Which brings us to e-cigarettes. In 2018, U.S. Surgeon General Jerome Adams addressed “the epidemic of youth e-cigarette use” in an official advisory — an eerie foreshadowing of the current crisis that now comprises 1,080 e-cigarette illnesses nationwide, according to the CDC. Connecticut, as noted earlier, is not exempt.
“There are a total of 25 cases of vaping-related illnesses that have been reported to the Department of Public Health, and a patient in one of the cases is currently hospitalized,” reported CT News Junkie. “The DPH said 13 of the 25 are between the ages of 18 and 34 years old.”
But just as tobacco cigarettes once enjoyed the support of influential voices, e-cigs also have their advocates. Two such backers wrote op-eds appearing side-by-side in the Hartford Courant on Sept. 22.
“With the aid of sloppy news reporting and biased announcements from federal officials, anti-tobacco advocates have successfully deceived the public into thinking that ‘vaping’ is to blame [for the recent outbreak of illnesses],” wrote Michelle Minton of the Competitive Enterprise Institute. “As if failing to warn consumers about a real health threat wasn’t bad enough, advocates have also used the confusion they helped create to railroad the political process and enact new regulations on the legal e-cigarette market.”
Minton claimed that “most of the cases appear linked to the use of black market cannabis e-liquids, many of which have tested positive for vitamin E acetate, which when inhaled, can damage the lungs.”
In a similar vein, Michael Siegel of Boston University’s Department of Community Health Sciences wrote that California’s recent vape-related deaths involved “illicit THC (marijuana) vaping cartridges that they purchased illegally off the black market.” Thus, “it is inexcusable that health authorities continue to blame the outbreak on electronic cigarettes generally rather than on vaping marijuana specifically.”

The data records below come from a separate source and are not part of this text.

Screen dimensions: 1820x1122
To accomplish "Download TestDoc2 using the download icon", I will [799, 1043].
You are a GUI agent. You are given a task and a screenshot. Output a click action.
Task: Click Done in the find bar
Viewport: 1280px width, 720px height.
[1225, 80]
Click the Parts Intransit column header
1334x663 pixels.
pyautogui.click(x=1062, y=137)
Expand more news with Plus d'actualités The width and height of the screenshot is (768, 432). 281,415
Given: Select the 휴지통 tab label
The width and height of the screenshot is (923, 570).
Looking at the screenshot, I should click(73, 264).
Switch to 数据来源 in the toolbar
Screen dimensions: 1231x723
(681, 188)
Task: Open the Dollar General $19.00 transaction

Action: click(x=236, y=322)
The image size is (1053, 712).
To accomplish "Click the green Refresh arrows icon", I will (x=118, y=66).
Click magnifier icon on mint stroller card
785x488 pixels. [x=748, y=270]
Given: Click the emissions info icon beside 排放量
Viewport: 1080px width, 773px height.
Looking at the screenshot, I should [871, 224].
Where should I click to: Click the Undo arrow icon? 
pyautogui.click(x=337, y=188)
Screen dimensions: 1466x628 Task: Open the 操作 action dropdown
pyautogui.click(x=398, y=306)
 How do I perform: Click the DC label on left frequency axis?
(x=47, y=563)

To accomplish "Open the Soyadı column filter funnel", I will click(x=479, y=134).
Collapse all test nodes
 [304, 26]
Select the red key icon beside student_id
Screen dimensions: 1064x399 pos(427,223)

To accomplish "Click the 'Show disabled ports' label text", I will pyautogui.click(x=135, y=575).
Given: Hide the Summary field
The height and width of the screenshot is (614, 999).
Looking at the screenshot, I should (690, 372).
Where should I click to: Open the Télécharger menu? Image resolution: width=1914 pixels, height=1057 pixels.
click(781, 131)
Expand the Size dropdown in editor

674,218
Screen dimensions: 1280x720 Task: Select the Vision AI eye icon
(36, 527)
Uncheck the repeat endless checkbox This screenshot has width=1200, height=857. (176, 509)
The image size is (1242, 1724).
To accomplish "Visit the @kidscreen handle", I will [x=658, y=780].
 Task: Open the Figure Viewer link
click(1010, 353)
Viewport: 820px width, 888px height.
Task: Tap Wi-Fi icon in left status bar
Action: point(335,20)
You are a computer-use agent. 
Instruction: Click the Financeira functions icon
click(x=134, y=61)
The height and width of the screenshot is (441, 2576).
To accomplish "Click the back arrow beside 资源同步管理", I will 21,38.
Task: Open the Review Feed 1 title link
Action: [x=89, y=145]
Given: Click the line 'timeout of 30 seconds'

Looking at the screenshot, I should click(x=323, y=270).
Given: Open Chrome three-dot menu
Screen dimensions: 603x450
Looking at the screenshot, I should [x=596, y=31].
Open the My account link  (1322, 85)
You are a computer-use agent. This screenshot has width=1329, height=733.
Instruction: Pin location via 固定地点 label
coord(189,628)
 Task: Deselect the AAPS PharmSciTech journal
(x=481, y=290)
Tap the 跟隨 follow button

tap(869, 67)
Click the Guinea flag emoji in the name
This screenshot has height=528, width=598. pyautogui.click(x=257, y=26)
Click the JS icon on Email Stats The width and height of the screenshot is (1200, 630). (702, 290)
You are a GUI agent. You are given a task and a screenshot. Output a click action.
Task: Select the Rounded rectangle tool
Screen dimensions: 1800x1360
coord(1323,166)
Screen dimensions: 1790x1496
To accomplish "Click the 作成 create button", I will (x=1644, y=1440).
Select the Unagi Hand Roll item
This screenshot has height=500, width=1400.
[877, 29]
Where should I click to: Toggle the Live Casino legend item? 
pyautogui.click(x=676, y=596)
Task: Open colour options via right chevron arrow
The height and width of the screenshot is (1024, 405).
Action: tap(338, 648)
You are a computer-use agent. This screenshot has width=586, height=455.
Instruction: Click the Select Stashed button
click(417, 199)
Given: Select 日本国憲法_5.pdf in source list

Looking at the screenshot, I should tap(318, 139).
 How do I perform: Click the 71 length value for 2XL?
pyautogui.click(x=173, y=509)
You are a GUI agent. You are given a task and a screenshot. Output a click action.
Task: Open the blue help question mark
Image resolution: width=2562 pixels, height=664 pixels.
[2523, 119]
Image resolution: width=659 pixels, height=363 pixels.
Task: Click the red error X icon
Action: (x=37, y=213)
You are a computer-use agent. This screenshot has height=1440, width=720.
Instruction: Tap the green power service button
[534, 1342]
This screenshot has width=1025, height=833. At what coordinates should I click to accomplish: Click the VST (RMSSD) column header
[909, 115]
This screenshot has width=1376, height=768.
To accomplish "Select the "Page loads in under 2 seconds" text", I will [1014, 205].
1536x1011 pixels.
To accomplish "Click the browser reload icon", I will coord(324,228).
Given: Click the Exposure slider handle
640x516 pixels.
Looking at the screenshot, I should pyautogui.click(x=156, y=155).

Got that? It’s not the e-cigarettes but illegal THC causing all the problems. In fact, adds Dr. Siegel, “Ex-smokers who currently rely on flavored e-cigarettes to stay away from smoking will most likely either return to smoking or purchase illicit vape juice.”
Those poor e-cigarettes, attracting the same undeserved bad publicity that haunted tobacco cigarettes some 50 years ago. And yet…
A Mayo Clinic study released just two weeks ago “analyzed the biopsies from 17 patients who developed a severe lung illness related to vaping — two of whom had died as a result. The biopsies showed no signs that a buildup of oil in the lungs was to blame. Instead, the images resembled those of individuals who had been exposed to toxic chemicals — suggesting that there may be other, as-of-now unidentified contaminants at play.”
“What we see with these vaping cases is a kind of severe chemical injury that I’ve never seen before in a tobacco smoker or a traditional marijuana smoker,” explained surgical pathologist Dr. Brandon Larsen. “But I think we’ve only seen the tip of the iceberg.”
We’ve seen this iceberg before. It began with isolated 20th-century studies regarding tobacco cigarettes’ potential dangers; it grew into a full-fledged medical condemnation of smoking by dawn of the 21st century.
Must we wait another 50 years before acknowledging e-cigarettes’ destructive consequences? Let’s hope not. What goes around comes around.
Barth Keck is an English teacher and assistant football coach who teaches courses in journalism, media literacy, and AP English Language & Composition at Haddam-Killingworth High School.